▶ [Extract]:
The Hoka Kaha 2 GTX is an outstanding boot that combines comfort and support with some really cool new designs, sure to turn heads when you walk down the trail. The meta-rockered style that uses Hoka's unique Swallowtail heel gives a much smoother gait when striding along, and thanks to 2 inches of ridiculously comfortable EVA compression molded foam, it feels like you are walking on a cloud.

Despite all this comfort, the Kaha doesn't feel like wearing a big marshmallow. There is enough stability in the midsole and through the high-top ankle that those seeking top-level protection will find it in this boot. Using durable materials like nubuck leather and adding a tried and true Gore-Tex liner for waterproofness, we believe this is one of the best boots you could ask for in most climates outside of hot and dry environments. If you require a boot that's ready to hit the trail right out of the box, we found the lightweight and thin-soled Salomon X Ultra Mid 4 Gore-Tex didn't require a break-in period. Though it's lacking somewhat in the durability department, it is supportive.

Read more: Hoka Kaha 2 GTX review

The Kaha 2 GTX is tall and very waterproof, perfect for fjording this creek on a local hike.
Credit: Ryan Huetter

Best Bang for the Buck


Merrell Moab 3 Mid Waterproof


70
OVERALL
SCORE
  • Comfort 8.0
  • Support 7.0
  • Traction 6.0
  • Water Resistance 7.0
  • Weight 6.8
  • Durability 6.0
Weight (per pair): 2.36 pounds | Upper: Suede leather, mesh
REASONS TO BUY
Good value
Out-of-the-box comfort
Waterproof
REASONS TO AVOID
Mediocre traction
Heavy relative to height

The Merrell Moab 3 Mid Waterproof is a comfortable and affordable hiking boot that feels good right out of the box. Testers were blister-free over dozens of miles, and the arch support is some of the best in the category. The insole and EVA midsole provide excellent cushioning, and the padded tongue minimizes chafing during ankle flexion. The suede and mesh upper don't look waterproof, but in reality, this boot offers above-average protection through shallow water crossings and mud.

We think the Moab 3 Mid is a great option overall for the casual backpacker requiring wet weather protection, but the padding and suede upper also make this one of the warmer boots during hot weather hikes. We were also lukewarm on their traction capabilities in anything besides smoother terrain due to the shallow lugs. Despite these critiques, this is an excellent and affordable boot that will provide long-lasting comfort to a wide range of potential hikers. If you desire better traction without paying the highest dollar, the mid-range La Sportiva Ultra Raptor II Mid GTX is a boot to consider. It's lightweight and features excellent traction built for more technical terrain.

Read more: Merrell Moab 3 Mid Waterproof review

The solidly built Moab 3 Waterproof boots give you a lot of boot for not a lot of money.

▶ [Aim 1]: Can you rewrite the entries as a numbered list, from the start of the entries through the line that contains "Image resolution: width=2576 pixels, height=700 pixels. In", inclusive, leaving out any blank lines?

▶ [Task inputs]:

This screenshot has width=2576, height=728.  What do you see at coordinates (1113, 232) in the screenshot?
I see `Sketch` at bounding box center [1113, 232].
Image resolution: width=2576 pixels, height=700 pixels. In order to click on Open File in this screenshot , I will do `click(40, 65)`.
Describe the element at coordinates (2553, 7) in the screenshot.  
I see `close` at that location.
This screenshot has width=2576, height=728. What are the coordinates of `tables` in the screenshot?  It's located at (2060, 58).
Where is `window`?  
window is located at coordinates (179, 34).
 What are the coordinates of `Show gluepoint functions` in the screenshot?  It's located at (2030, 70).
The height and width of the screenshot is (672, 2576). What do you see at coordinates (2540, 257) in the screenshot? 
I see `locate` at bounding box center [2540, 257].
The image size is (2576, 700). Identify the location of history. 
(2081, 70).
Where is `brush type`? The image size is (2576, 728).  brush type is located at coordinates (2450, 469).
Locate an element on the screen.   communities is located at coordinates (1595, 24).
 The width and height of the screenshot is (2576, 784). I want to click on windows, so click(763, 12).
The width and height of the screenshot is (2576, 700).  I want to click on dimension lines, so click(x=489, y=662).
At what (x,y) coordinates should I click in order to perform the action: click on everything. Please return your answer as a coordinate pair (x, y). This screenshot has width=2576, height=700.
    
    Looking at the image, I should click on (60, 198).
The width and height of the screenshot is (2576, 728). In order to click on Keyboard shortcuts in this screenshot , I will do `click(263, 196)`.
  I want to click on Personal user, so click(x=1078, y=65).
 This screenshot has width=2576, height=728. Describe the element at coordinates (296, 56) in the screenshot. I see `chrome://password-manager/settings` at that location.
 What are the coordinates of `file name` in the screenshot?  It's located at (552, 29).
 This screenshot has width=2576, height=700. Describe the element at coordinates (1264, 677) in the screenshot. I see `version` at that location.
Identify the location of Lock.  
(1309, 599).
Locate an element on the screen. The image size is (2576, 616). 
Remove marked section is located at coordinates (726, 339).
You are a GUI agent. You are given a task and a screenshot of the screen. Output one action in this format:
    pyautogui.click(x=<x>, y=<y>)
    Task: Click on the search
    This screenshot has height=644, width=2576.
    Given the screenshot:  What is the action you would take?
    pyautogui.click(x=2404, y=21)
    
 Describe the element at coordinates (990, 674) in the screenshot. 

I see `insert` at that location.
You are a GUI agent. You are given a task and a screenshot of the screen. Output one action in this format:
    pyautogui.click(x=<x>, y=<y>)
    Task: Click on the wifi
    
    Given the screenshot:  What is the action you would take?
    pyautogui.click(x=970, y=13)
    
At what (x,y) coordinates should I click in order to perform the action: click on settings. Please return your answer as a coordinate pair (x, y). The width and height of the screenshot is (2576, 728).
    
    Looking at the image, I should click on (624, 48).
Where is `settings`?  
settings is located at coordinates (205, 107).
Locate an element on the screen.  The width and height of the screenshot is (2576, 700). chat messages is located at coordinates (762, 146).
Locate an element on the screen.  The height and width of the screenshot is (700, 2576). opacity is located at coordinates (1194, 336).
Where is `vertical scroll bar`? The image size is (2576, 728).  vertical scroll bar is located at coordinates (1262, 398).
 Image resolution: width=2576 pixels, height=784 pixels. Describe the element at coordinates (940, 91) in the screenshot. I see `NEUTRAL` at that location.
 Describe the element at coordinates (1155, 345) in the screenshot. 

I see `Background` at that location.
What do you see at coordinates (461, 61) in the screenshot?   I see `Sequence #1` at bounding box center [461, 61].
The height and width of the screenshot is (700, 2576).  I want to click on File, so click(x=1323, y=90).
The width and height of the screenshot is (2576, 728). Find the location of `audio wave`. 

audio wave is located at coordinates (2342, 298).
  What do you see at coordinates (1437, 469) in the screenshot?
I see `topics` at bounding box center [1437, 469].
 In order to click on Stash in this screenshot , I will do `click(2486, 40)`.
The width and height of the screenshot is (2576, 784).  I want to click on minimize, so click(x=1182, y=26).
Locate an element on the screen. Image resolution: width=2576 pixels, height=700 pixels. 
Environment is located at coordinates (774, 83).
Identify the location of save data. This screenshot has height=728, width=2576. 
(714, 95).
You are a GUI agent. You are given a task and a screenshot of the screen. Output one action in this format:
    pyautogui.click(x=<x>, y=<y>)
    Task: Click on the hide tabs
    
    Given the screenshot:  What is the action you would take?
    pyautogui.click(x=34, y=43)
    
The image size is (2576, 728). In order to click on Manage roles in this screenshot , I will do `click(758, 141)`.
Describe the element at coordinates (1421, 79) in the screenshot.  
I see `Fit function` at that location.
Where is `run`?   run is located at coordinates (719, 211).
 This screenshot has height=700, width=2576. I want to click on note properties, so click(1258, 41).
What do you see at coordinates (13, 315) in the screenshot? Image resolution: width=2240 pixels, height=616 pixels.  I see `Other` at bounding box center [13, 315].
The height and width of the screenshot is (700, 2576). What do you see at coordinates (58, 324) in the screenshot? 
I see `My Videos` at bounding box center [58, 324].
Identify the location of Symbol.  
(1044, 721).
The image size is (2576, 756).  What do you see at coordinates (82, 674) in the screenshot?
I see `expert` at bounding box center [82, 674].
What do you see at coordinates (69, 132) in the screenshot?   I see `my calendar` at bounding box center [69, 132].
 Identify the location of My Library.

▶ [Aim 2]:
Answer these questions from the hiking boot text:
(a) How thick is the EVA compression molded foam in the Hoka Kaha 2 GTX?
(b) What is the weight per pair of the Merrell Moab 3 Mid Waterproof?
(c) Which boot is suggested for better traction without paying the highest dollar?

▶ [Expected answer 1]:
1. This screenshot has width=2576, height=728.  What do you see at coordinates (1113, 232) in the screenshot?
2. I see `Sketch` at bounding box center [1113, 232].
3. Image resolution: width=2576 pixels, height=700 pixels. In order to click on Open File in this screenshot , I will do `click(40, 65)`.

▶ [Expected answer 2]:
(a) 2 inches
(b) 2.36 pounds
(c) The La Sportiva Ultra Raptor II Mid GTX